Prenatal cocaine exposure alters glycogen synthase kinase-3β (GSK3β) pathway in select rabbit brain areas

Abstract Prenatal cocaine exposure in rabbits induces cerebrocortical structural abnormalities. Glycogen synthase kinase-3β (GSK3β) plays an important role in neuronal development and survival. This study was designed to examine the effect of prenatal cocaine on brain GSK3β. Rabbits exposed in utero to cocaine and assessed on postnatal day 20 had increased basal levels of phospho-GSK3β (ser-9) in frontal cortex (FCX) and striatum, but not hippocampus (HP). However, no changes in GSK3β expression were detected in the brain regions of treated rabbits. Consistent with the change in GSK3β activity, levels of β-catenin, a downstream substrate of GSK3β, increased in FCX but not in HP of cocaine offspring.
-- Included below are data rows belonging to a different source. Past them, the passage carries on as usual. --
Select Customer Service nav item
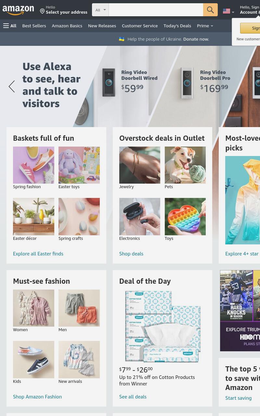tap(140, 26)
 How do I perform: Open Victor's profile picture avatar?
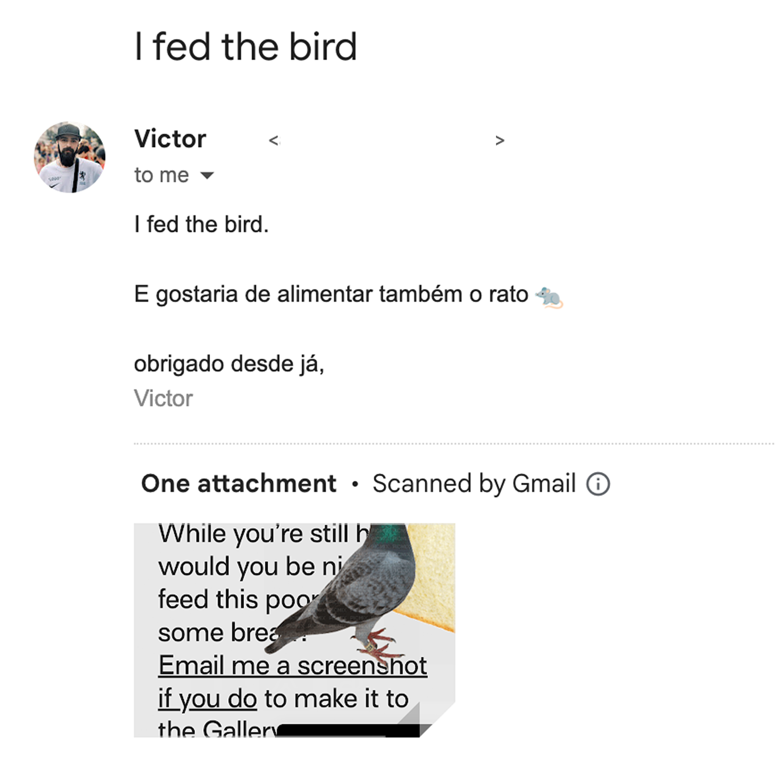tap(70, 157)
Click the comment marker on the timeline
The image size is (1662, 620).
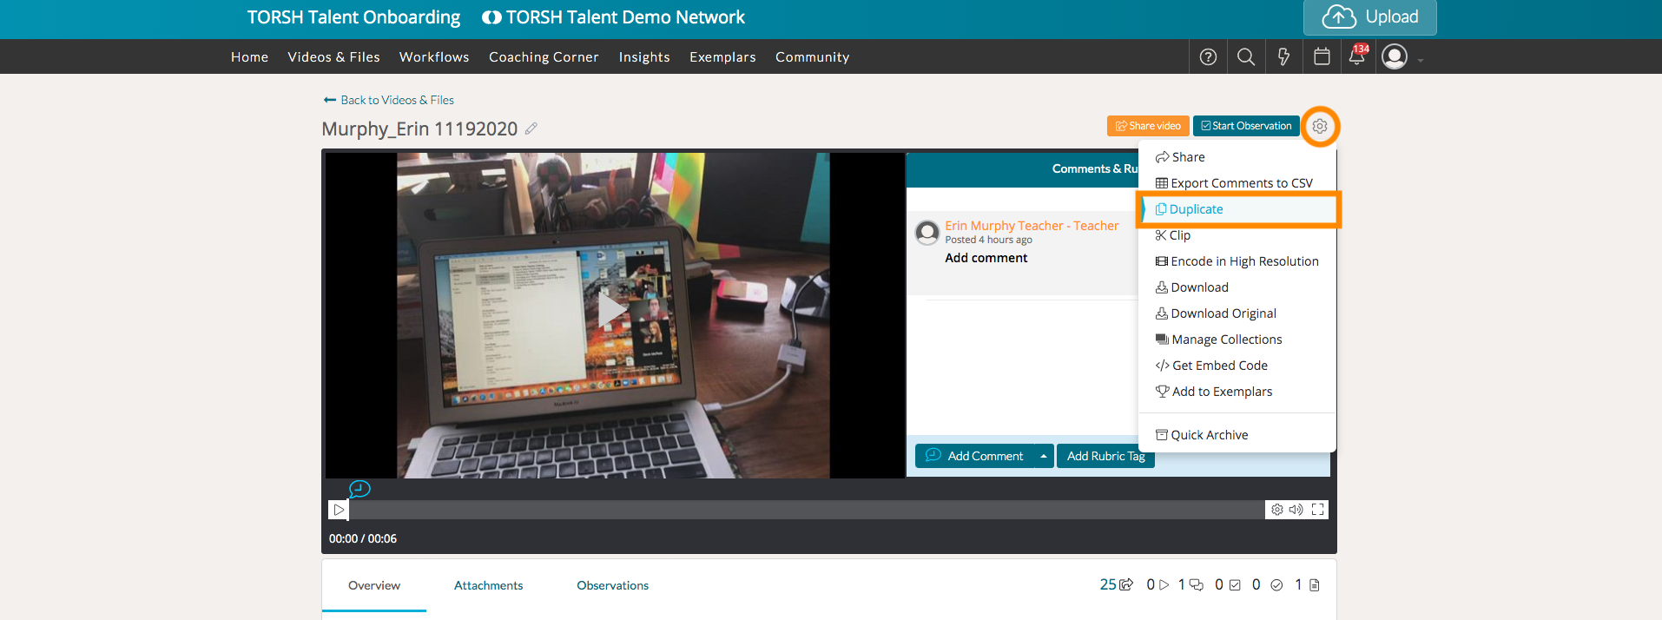click(x=359, y=489)
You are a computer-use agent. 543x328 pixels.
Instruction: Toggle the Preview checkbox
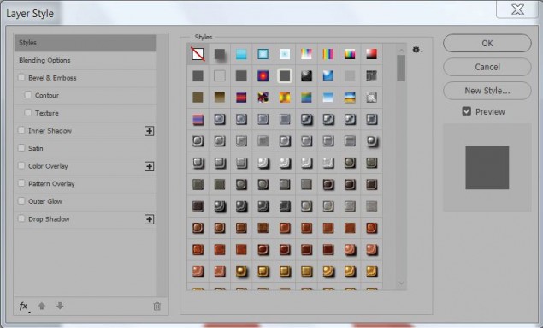pyautogui.click(x=467, y=111)
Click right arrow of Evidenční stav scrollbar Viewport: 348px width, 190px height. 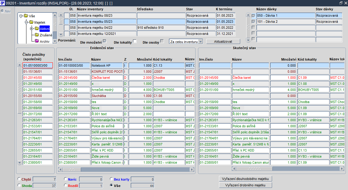click(192, 169)
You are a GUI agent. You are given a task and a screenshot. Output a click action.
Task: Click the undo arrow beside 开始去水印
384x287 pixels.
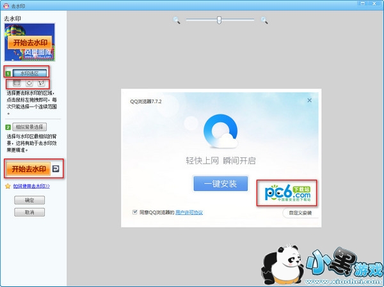(x=56, y=169)
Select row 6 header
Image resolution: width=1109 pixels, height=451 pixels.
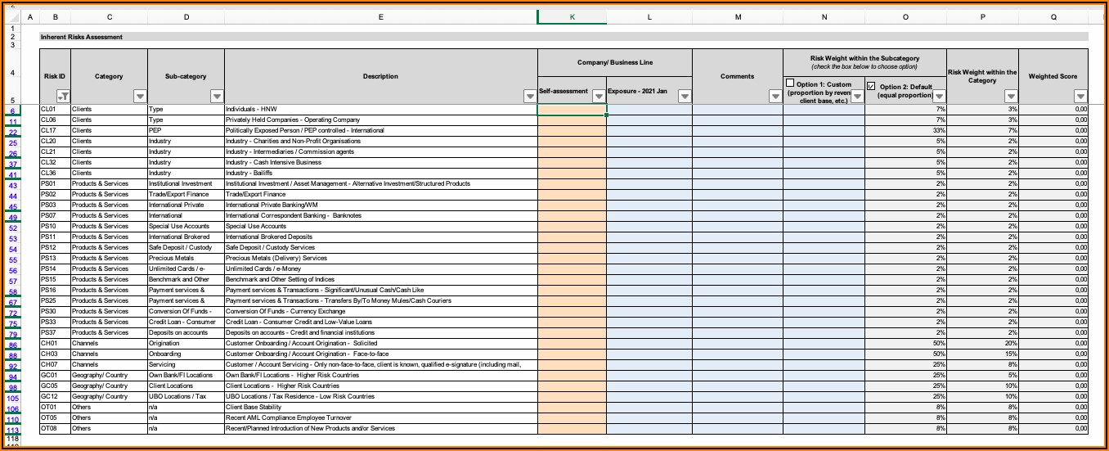pyautogui.click(x=13, y=110)
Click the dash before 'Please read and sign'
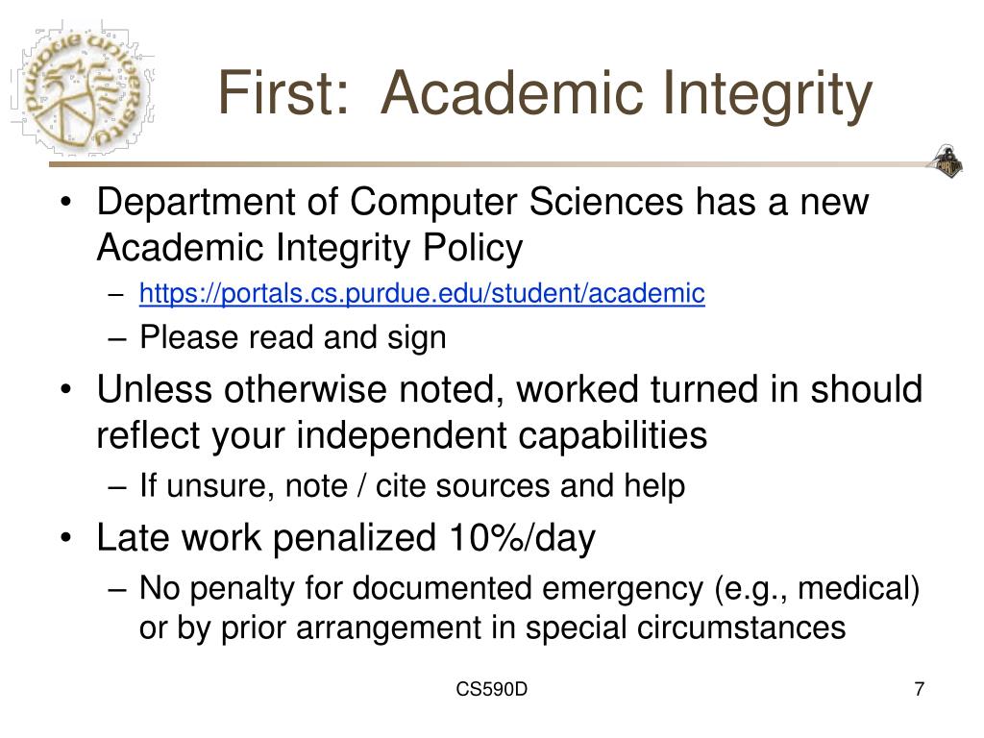The width and height of the screenshot is (984, 738). tap(116, 339)
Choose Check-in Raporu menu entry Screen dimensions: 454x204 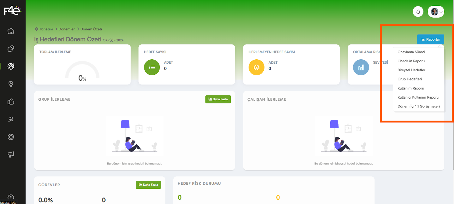click(x=411, y=61)
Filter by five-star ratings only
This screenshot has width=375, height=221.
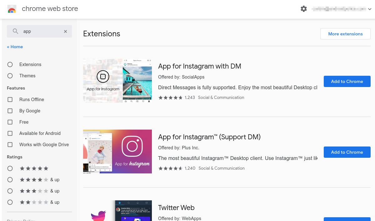(x=10, y=168)
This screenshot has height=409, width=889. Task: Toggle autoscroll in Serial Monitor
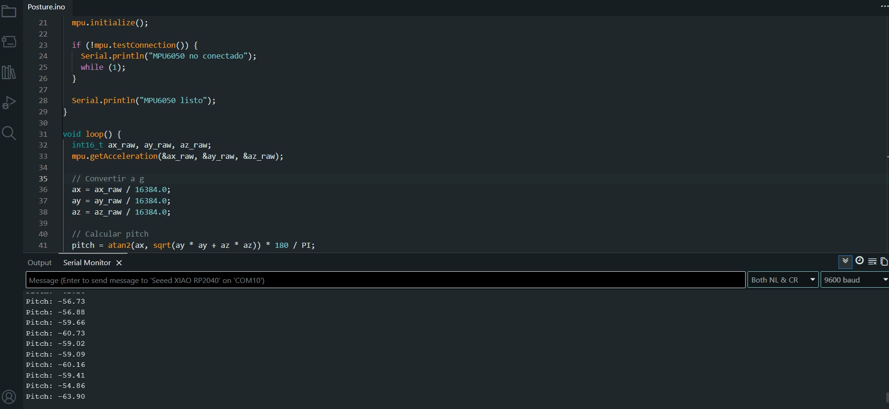pos(845,261)
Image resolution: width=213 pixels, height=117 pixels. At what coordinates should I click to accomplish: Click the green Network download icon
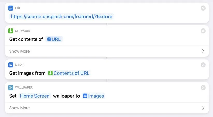pos(11,31)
Administration of a D 1 dopamine receptor agonist inhibited GSK3β activity in FCX and HP of control rabbits but not in cocaine offspring. This loss of GSK3β inhibition is in accord with the previously demonstrated dysfunction of this receptor in in utero cocaine-exposed animals. The results indicate that prenatal cocaine exposure alters GSK3β pathway in select brain areas and may underlie the structural changes noted in these animals.